Thursday, January 19, 2017

One of the random mental things I do sometimes is consider what things I really ought to do every day. It's one of the ways I grapple with feeling overwhelmed--I think, okay, leaving aside all else and ignoring what will happen on auto-pilot, what should happen every day. Here's my list:

1. Dirty laundry consolidated, washed if there's enough for a load, and put away.
2. Kitchen cleaned.
3. Work email answered.
4. A few specific work tasks that I won't list.
5. Litter boxes clean.
6. Exercise of some sort.
7. Pick up the living room and kitchen areas.
8. Bed made.
9. Plan and cook dinner (with planning done at some point before, say, 5 PM).

Of these, I tend to get the kitchen and litter clean most days, I make my bed before I get into it at night, and I always get through at least some portion of work email (though it's been a while since I got through it all in one day). I plan and cook dinner more often than not (but go through bad streaks), and I rarely stay that on top of laundry, though I wish. Exercise is another thing that happens in streaks of good and bad, and I tend to be consistent within a streak (I know if I get started, I can stick with it for a while, but I get into ruts). I tend to pick up the living room unless work is really busy/overwhelming or I have to run a lot of errands.
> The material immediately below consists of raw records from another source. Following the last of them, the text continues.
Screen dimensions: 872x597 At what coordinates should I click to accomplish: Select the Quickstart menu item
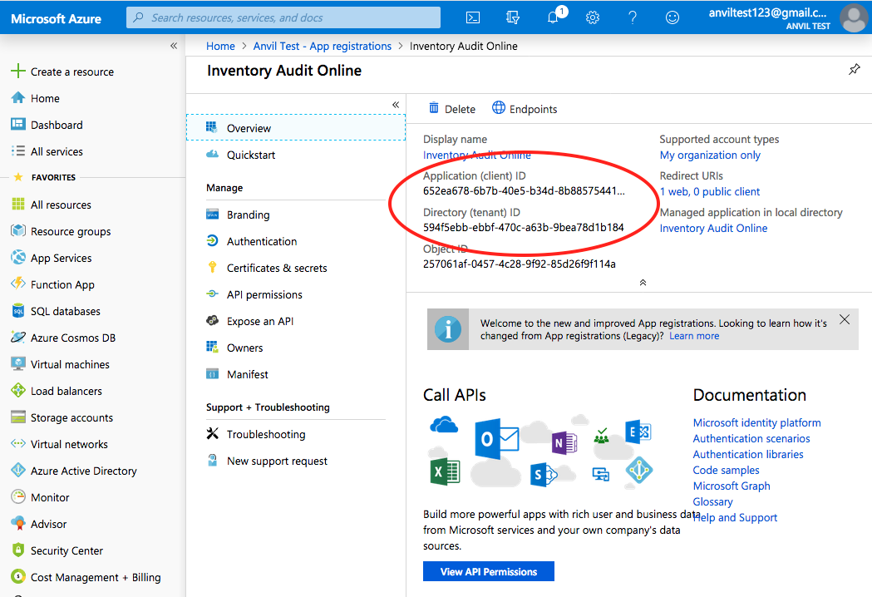coord(249,154)
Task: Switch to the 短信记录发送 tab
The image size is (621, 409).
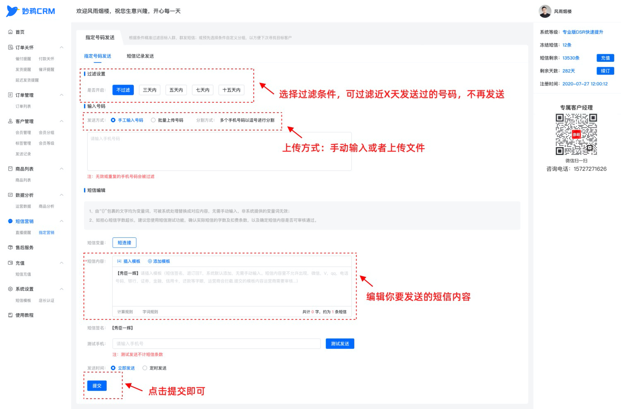Action: tap(140, 56)
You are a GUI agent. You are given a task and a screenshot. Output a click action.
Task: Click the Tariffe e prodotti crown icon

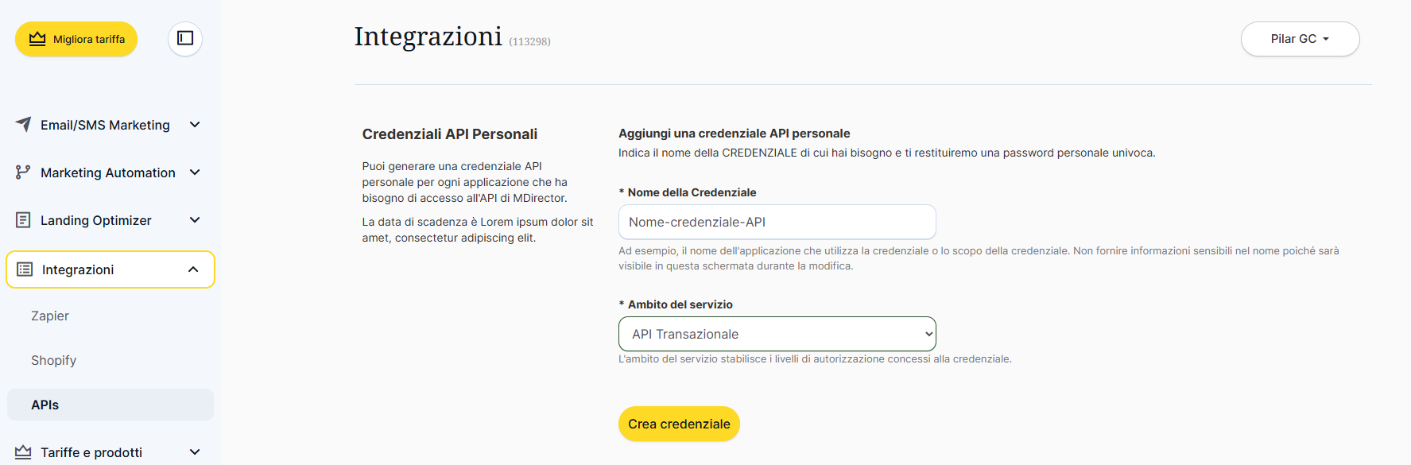23,452
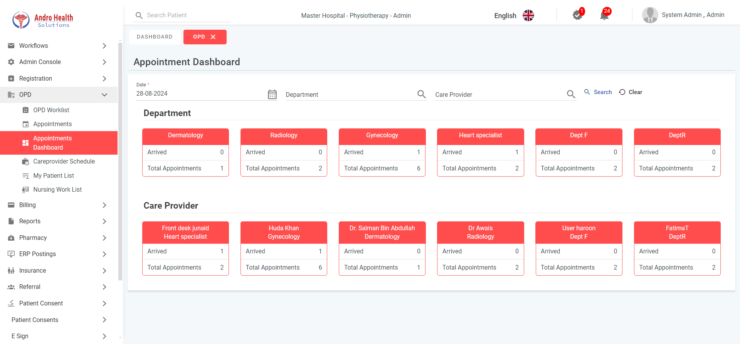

Frankly, I am better at this sort of every day thing than I am at projects, which is a result of having a pretty standard ADD brain that likes everything broken down into manageable chunks (break the projects into chunks, yes, I know, but projects are finite and, er, let's not even get into this digression today). This is probably why I think about things this way. In my ideal world, I'd add these things to my list:

10. Read something challenging for 30 minutes a day.
11. Write for 30 minutes a day.
12. Clean the house/work on house projects for 30 minutes beyond the basics in the first list.

My actual job obviously plays into this, but we're talking ideal world, and work projects tend to be a different beast than other parts of life, with external, other people focused motivation that works differently than whatever drives all the rest.

I have a REALLY hard time with those last three things (10-12), and in the long term I'd want to spend more time than that on the first two. Once in a while, I'll take a shot at adding them in to my life, but it always kind of peters out, and I know that it's because that stuff is based almost purely on internal motivation. Everything on that first list has strong external motivation for me. Numbers 10 and 11 are about me and my own personal development, and number 12 is about a larger kind of satisfaction with my own house (and seeking a sort of smooth running that I feel we lack). Those things are harder to wrap myself around, and they always have been, but oh they lurk.